In reply to an earlier post on Mar 11, 2008 11:29:56 AM PDT
I wanted to reply to your post, not because I know what to tell you to do, but just to let you know that I have been experiencing the very same thing. Strength in numbers kinda thing. My older sisters situation is almost the same, but with kids thrown in, divorced and widowed both. Lots of bad decisions.

My parents bail her out regulary and they don´t even have the money. I end up having to bail them both out. I get mad at my parents because they seem to be acting out of some sense of guilt, and then I get mad at my sister because of the dishonesty, manipulation etc, etc.

I´ve tried to talk rationally with her and them and have made some head way, but not much. In the end, I try to help all I can, without putting my wife and kids at excessive risk. I have no easy answers, only empathy for your situation.

I´ve been dealing with this for a long time and have come to the conclusion that the problem is not money. If I gave her a million dollars (which I dont have) it still wouldn´t solve her problems. I just try to make sure her kids have the things they need and that she isnt on the street.

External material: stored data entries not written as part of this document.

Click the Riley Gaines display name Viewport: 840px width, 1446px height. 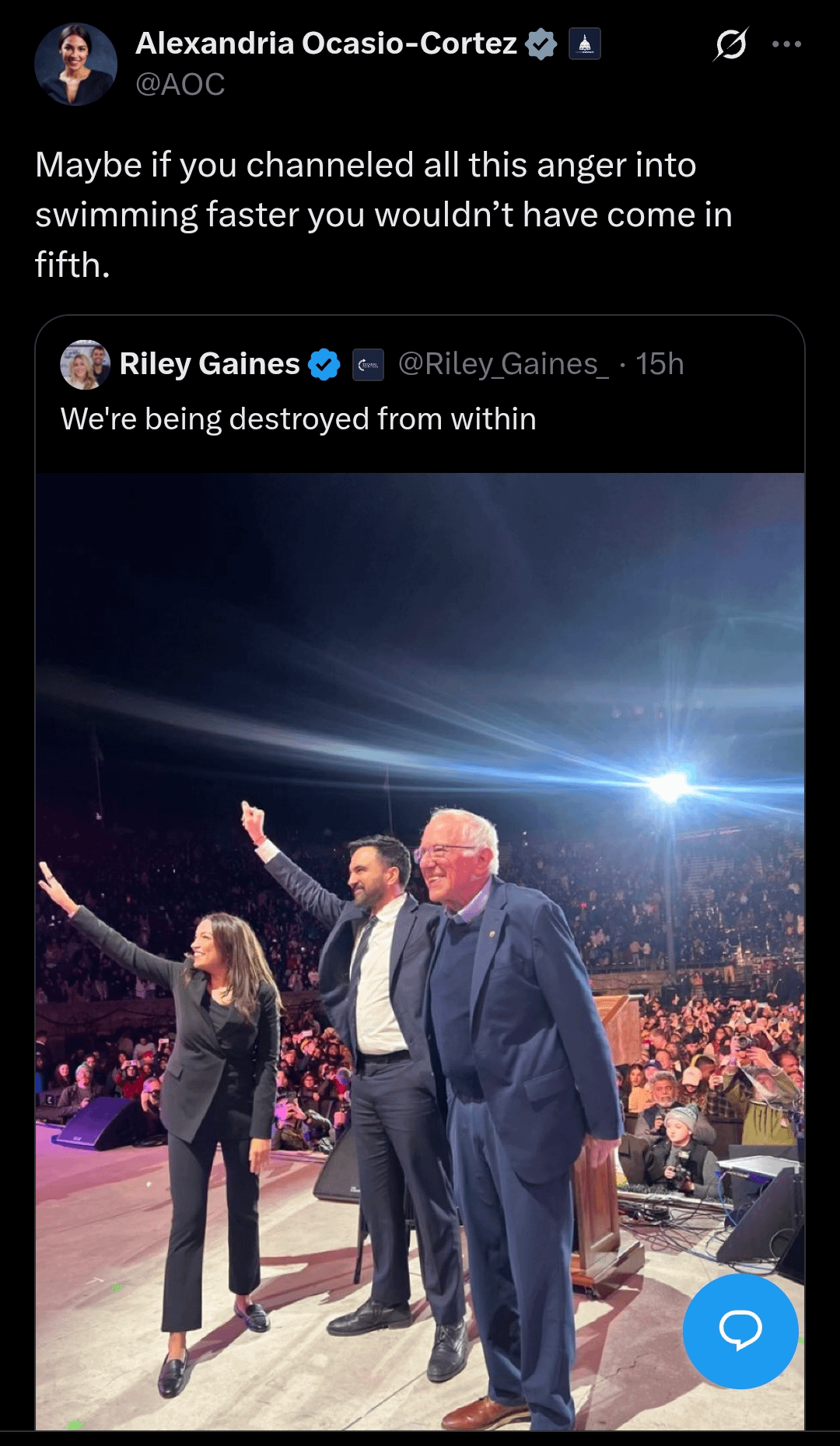(209, 364)
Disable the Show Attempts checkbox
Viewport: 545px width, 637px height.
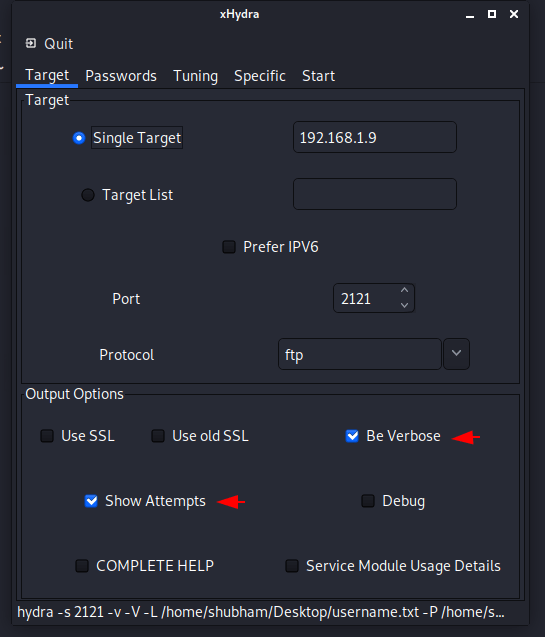[x=91, y=501]
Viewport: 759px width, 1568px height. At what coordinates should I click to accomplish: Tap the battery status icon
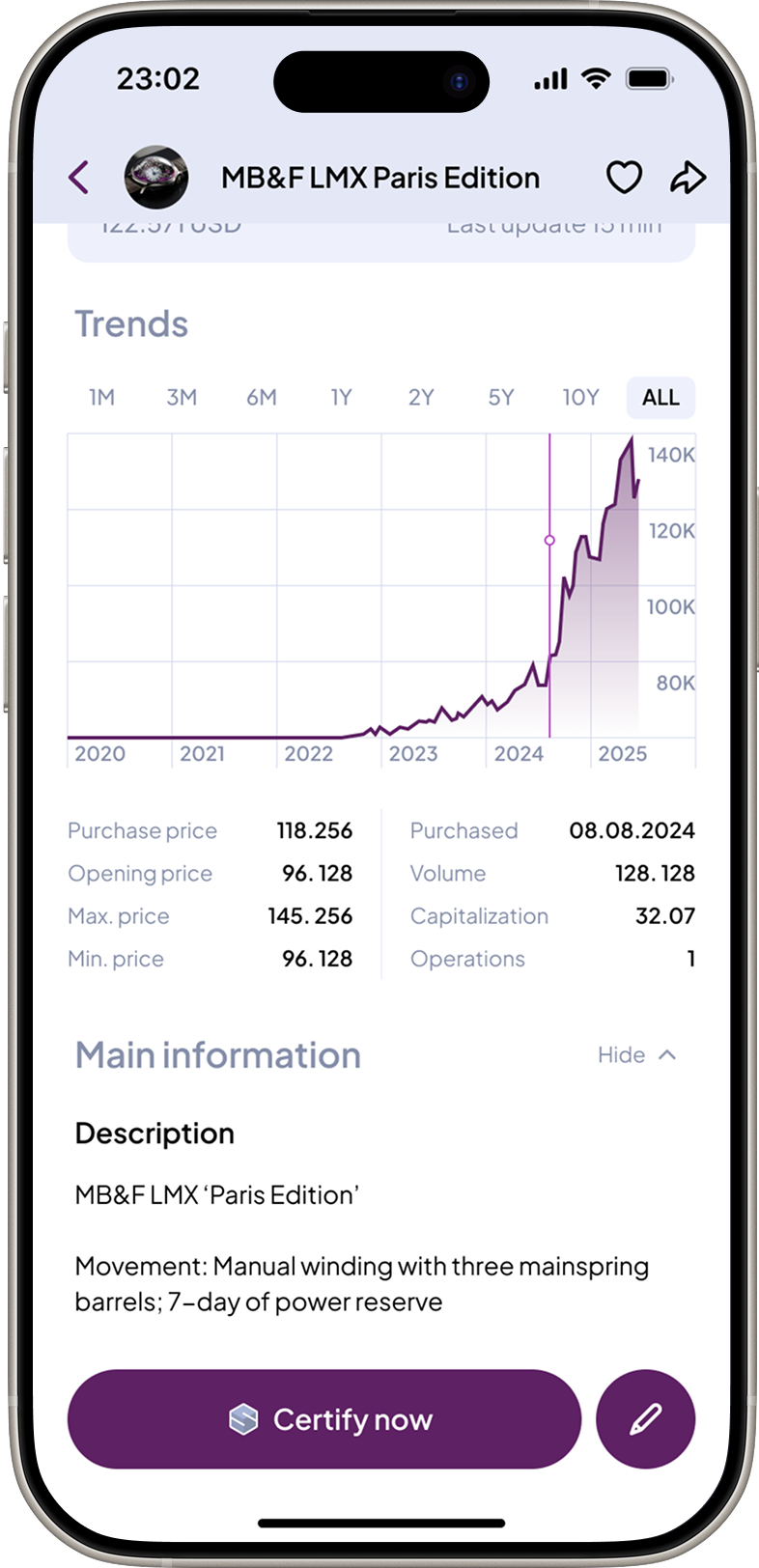click(x=650, y=79)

I have found that it is better to give money to things I can control (so I know it gets done). For instance, I will pay for their after school care directly to the provider instead of giving her the money and telling her what its for. I could never be sure it was actually used for that purpose.

Good luck and don´t be too hard on yourself.

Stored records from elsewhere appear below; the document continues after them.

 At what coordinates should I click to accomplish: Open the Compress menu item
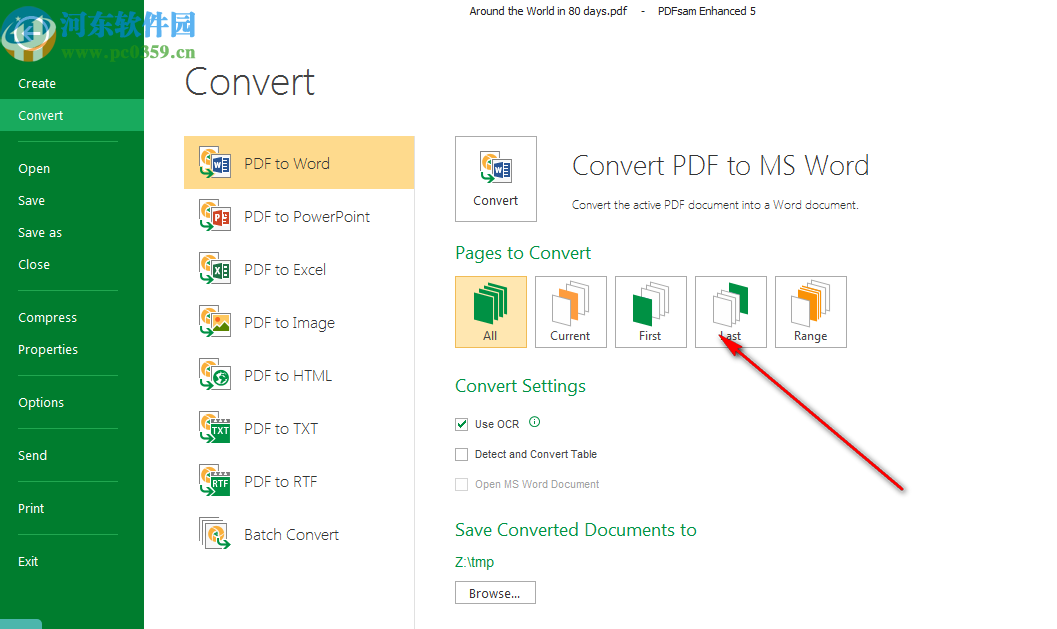click(47, 317)
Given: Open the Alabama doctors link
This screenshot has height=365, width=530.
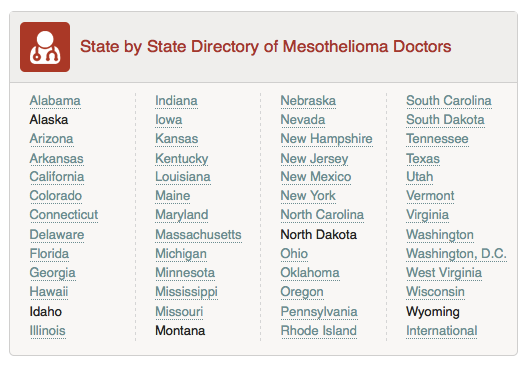Looking at the screenshot, I should (x=55, y=101).
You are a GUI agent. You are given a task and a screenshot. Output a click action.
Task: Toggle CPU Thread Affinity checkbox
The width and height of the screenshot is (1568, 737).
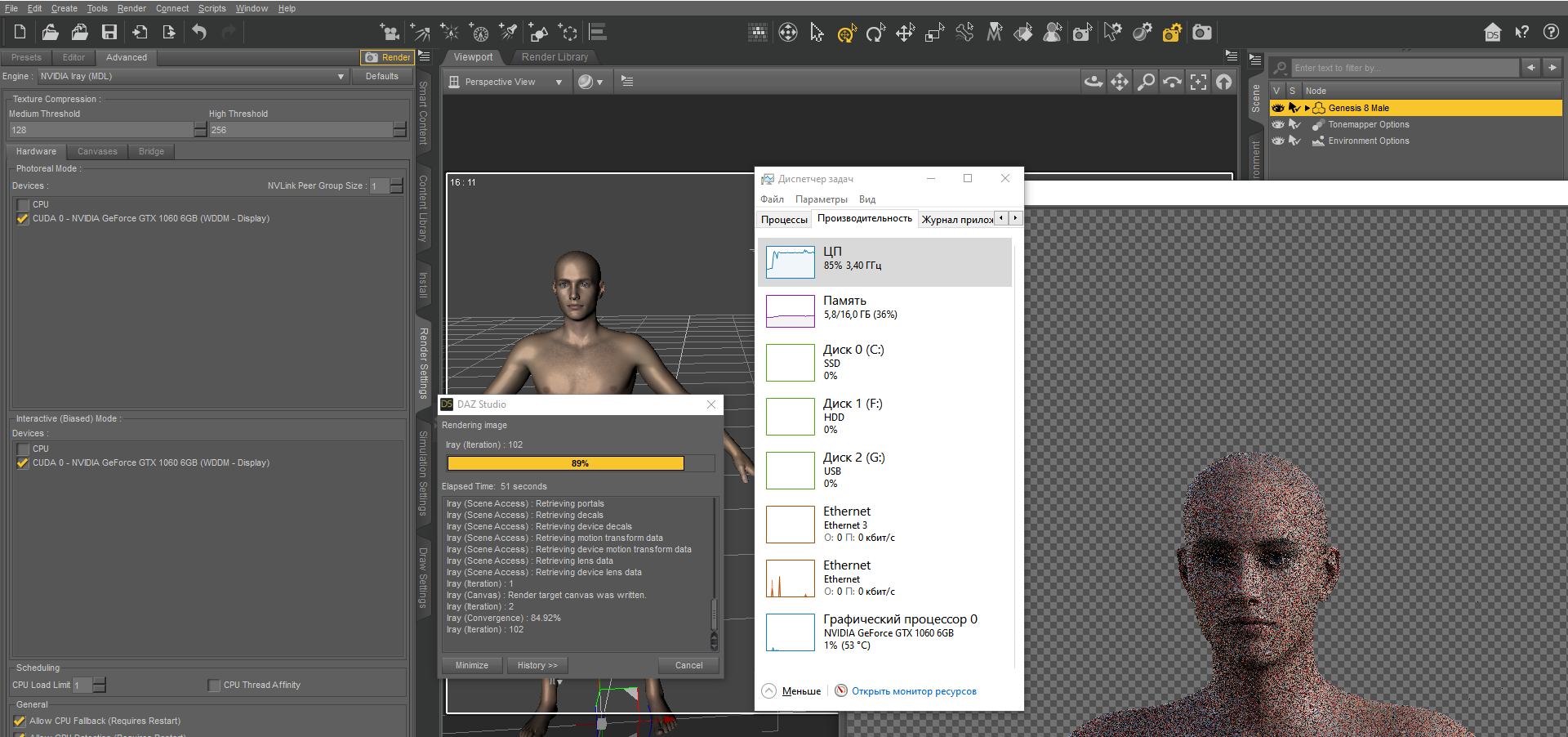214,686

Posted on Dec 19, 2012 4:47:49 AM PST
Chilly Down says:
Ironically, my father - who has *always* had money (lived in gated communities, drove nice cars, etc.) - has NEVER given his offspring anything financially, ever. I guess it's pretty much the antithesis of the problems you've been facing. Not sure what the remedy is, but try to have highly defined boundaries in these situations, and follow them consistently. Good luck.

Posted on Dec 19, 2012 9:49:31 AM PST
PM says:
Parents can be so inconsistent when it comes to generosity with their money. My own parents refused to loan me $228 for my last semester of college tuition. My father paid for 4 years, but when I needed an extra semester to graduate, he wouldn't LOAN me the miniscule amount to cover my tuition. Instead he brought home loan application forms from 3 banks!! Of course, since I didn't have a job at the time, I never bothered filling them out. I ended up working for a college residence in lieu of rent, and then was able to pay the tuition myself. I thought that whole episode was pretty ridiculous since my parents had over 1M in the bank at the time. My sister, on the other hand, was still living at home for free and working full-time (min wage)- spending every dime she made on clothes. She worked in a dress shop and every week she would put clothes on hold waiting for her next paycheck!! Then after her life of living with boyfriend after boyfriend, then old man after old man (some married), attending college for only one semester and flunking out, never getting married or having kids, my mom rewarded her with $20,000 for a downpayment on her first house!!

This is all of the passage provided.